- _Exercise aim_
Every line from the one holding "공지사항 (92, 170)" through the one holding "Contact Us (51, 1418)" in the data below must be returned exactly, both ends included, with pictures left out and nothing else added.

- _Data supplied_
○ ○ ○ ○ ○
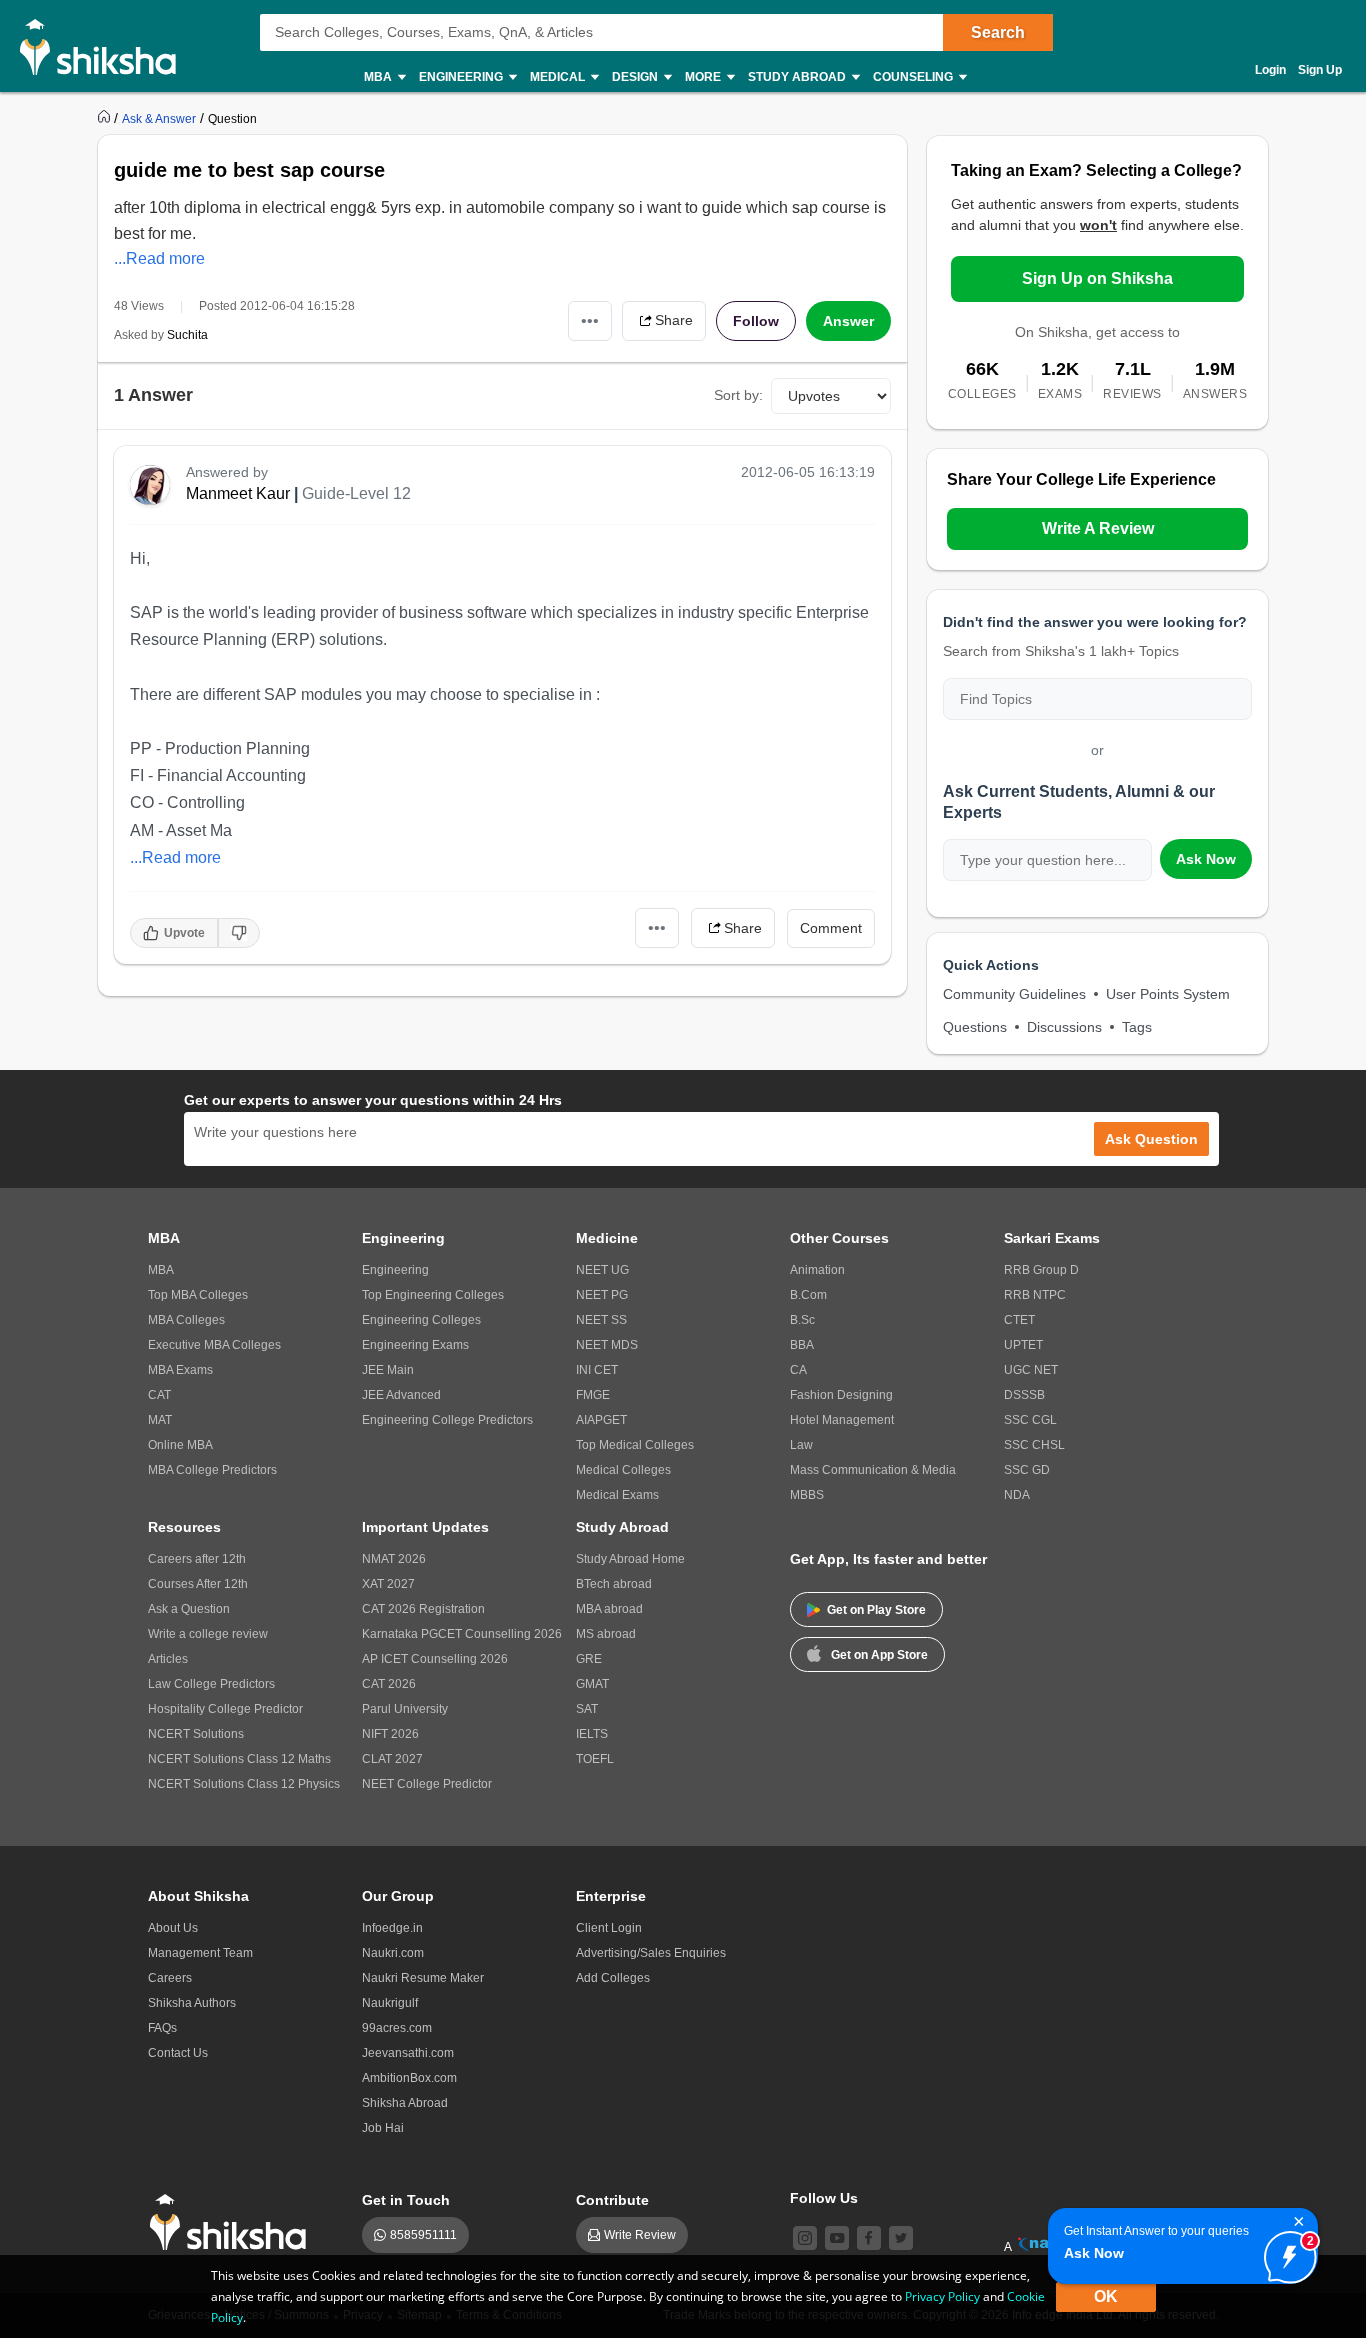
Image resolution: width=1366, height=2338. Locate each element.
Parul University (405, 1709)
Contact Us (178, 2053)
○ ○ ○ ○ ○
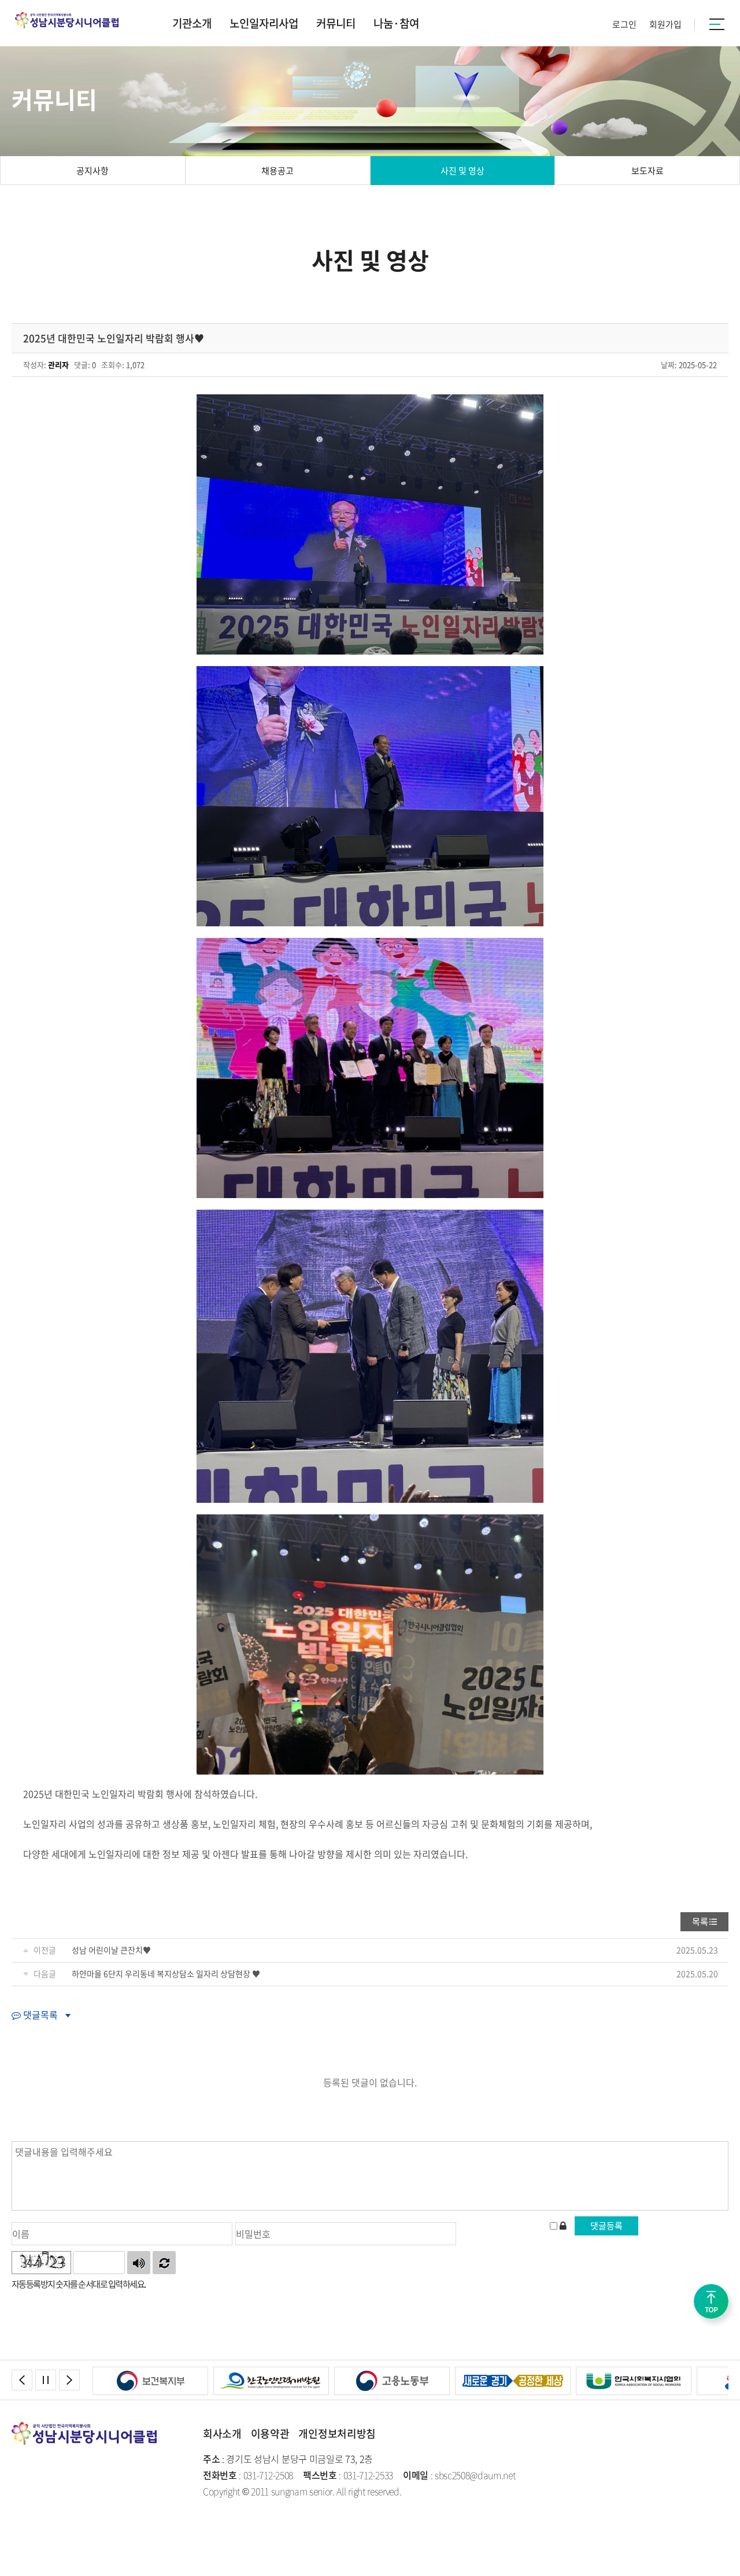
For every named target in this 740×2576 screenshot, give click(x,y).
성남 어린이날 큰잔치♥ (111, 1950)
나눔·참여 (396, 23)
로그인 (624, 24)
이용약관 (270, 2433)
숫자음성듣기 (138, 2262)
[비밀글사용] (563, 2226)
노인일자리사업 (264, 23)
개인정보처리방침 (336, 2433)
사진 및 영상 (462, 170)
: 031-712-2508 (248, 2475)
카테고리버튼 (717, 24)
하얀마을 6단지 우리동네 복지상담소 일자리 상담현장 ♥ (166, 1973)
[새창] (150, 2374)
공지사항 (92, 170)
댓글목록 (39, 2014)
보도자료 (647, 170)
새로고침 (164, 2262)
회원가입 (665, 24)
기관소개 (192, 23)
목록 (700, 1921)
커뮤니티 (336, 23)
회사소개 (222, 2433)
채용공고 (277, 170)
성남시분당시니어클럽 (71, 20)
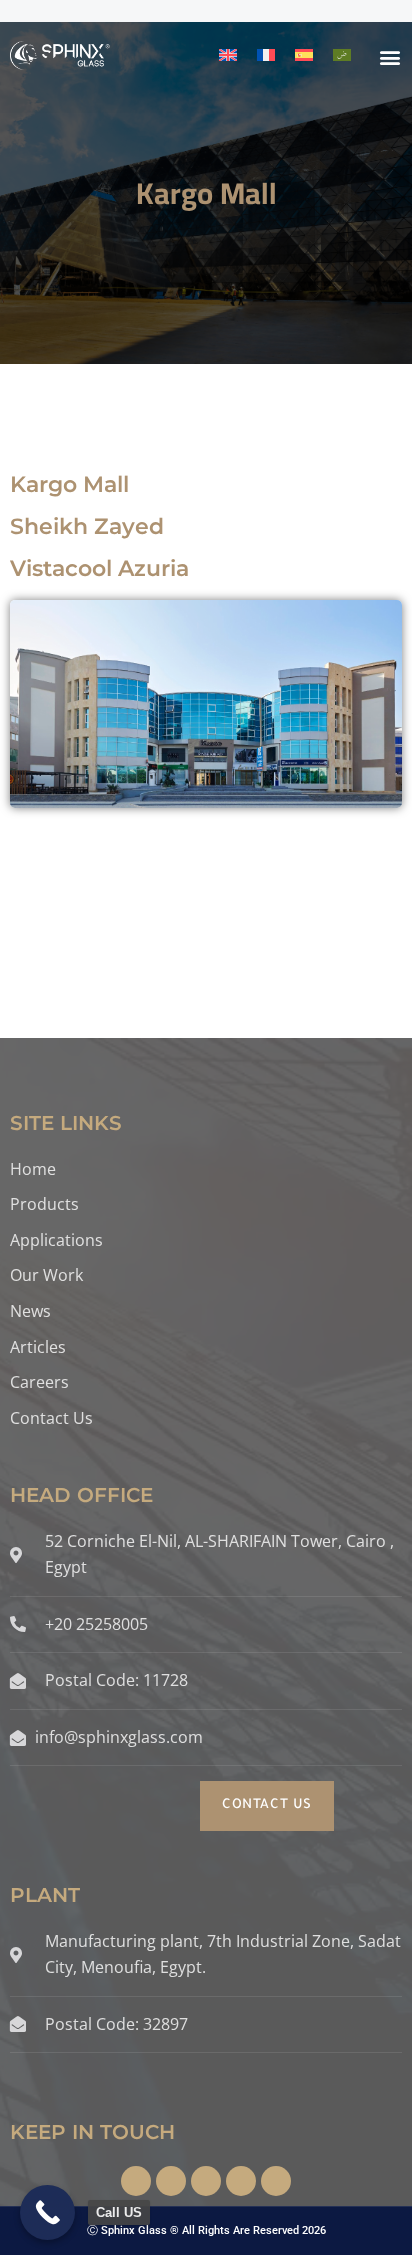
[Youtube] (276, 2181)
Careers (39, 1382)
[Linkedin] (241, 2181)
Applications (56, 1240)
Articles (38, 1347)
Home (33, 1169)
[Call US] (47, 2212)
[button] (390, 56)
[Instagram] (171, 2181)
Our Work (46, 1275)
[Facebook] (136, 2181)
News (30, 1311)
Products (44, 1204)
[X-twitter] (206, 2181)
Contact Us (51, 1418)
○ ○ ○ ○ ○
- _Solution to the exercise_
공지사항 (92, 170)
댓글목록 (39, 2014)
보도자료 (647, 170)
새로고침 (164, 2262)
회원가입 (665, 24)
기관소개 (192, 23)
목록 (700, 1921)
커뮤니티 (336, 23)
회사소개 (222, 2433)
채용공고 (277, 170)
성남시분당시니어클럽 (71, 20)
[Youtube] (276, 2181)
Careers (39, 1382)
[Linkedin] (241, 2181)
Applications (56, 1240)
Articles (38, 1347)
Home (33, 1169)
[Call US] (47, 2212)
[button] (390, 56)
[Instagram] (171, 2181)
Our Work (46, 1275)
[Facebook] (136, 2181)
News (30, 1311)
Products (44, 1204)
[X-twitter] (206, 2181)
Contact Us (51, 1418)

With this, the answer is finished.